▶ _Given records_
******************************
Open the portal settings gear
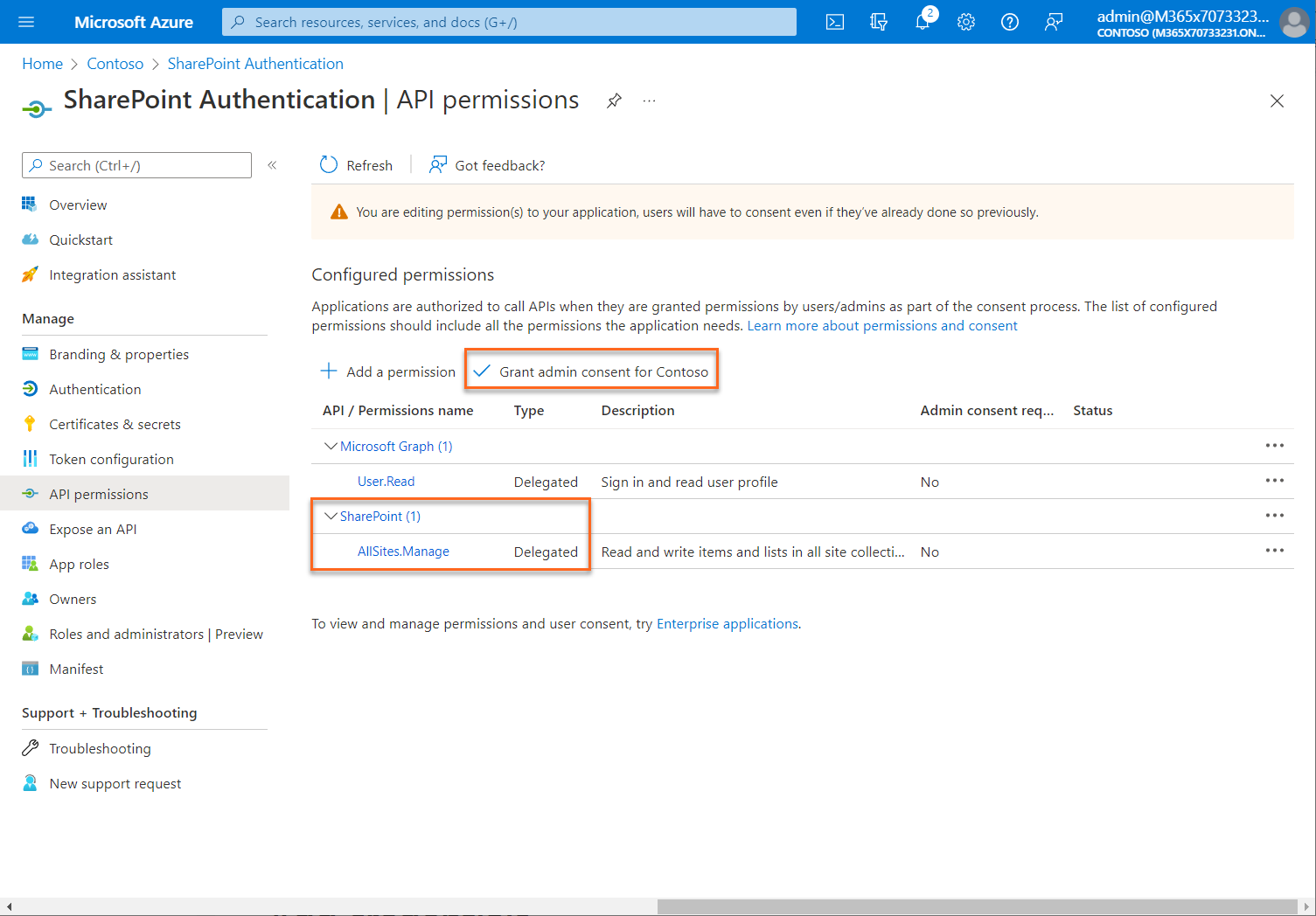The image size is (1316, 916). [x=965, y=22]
******************************
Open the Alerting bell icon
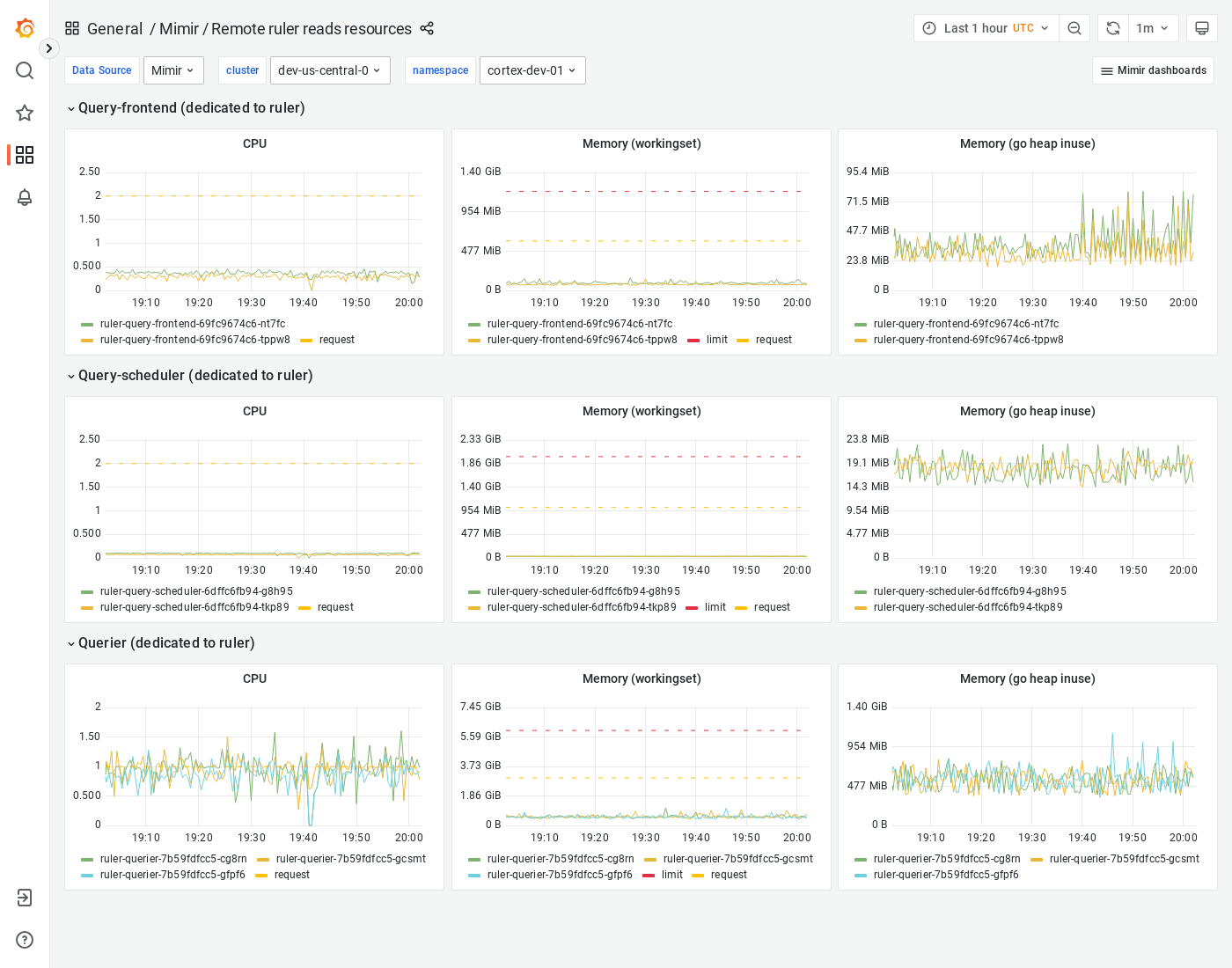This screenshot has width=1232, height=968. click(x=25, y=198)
******************************
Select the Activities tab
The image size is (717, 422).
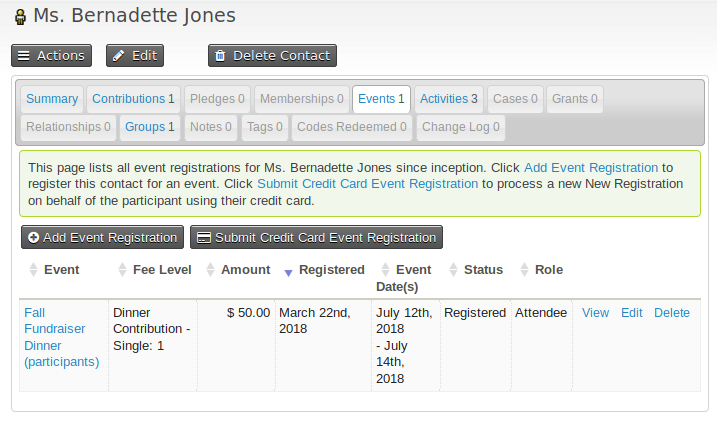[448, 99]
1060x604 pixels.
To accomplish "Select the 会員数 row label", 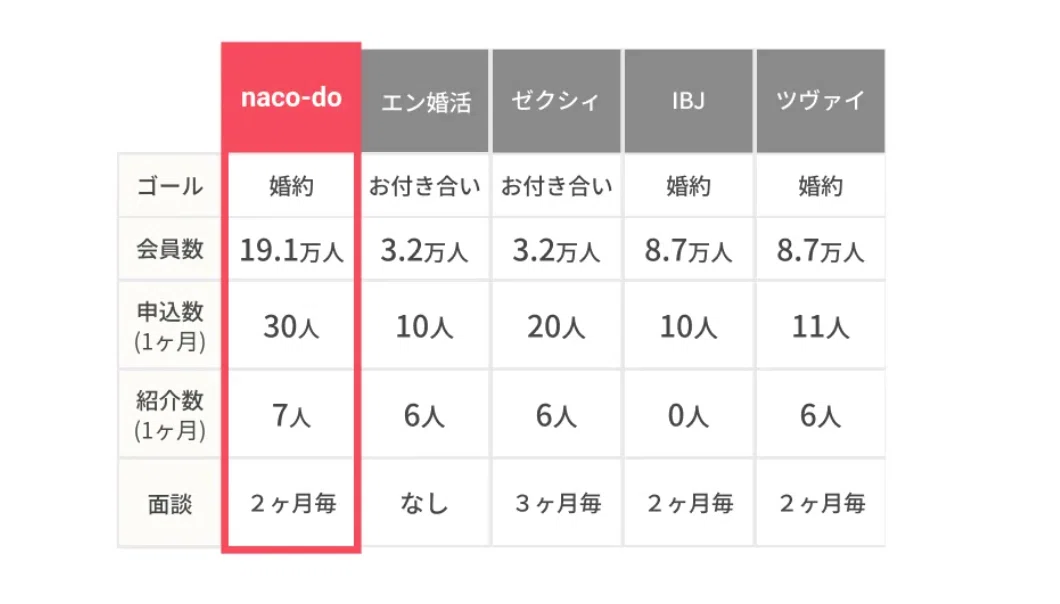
******************************
▶ _Work order_
An exact copy of the lines above from the one with "Select the Activities tab" up to and including the one with "the 会員数 row" is required; reproduce only those lines, omitting all pictures.

▶ _Task response_
Select the Activities tab
The image size is (717, 422).
[448, 99]
1060x604 pixels.
To accomplish "Select the 会員数 row label", 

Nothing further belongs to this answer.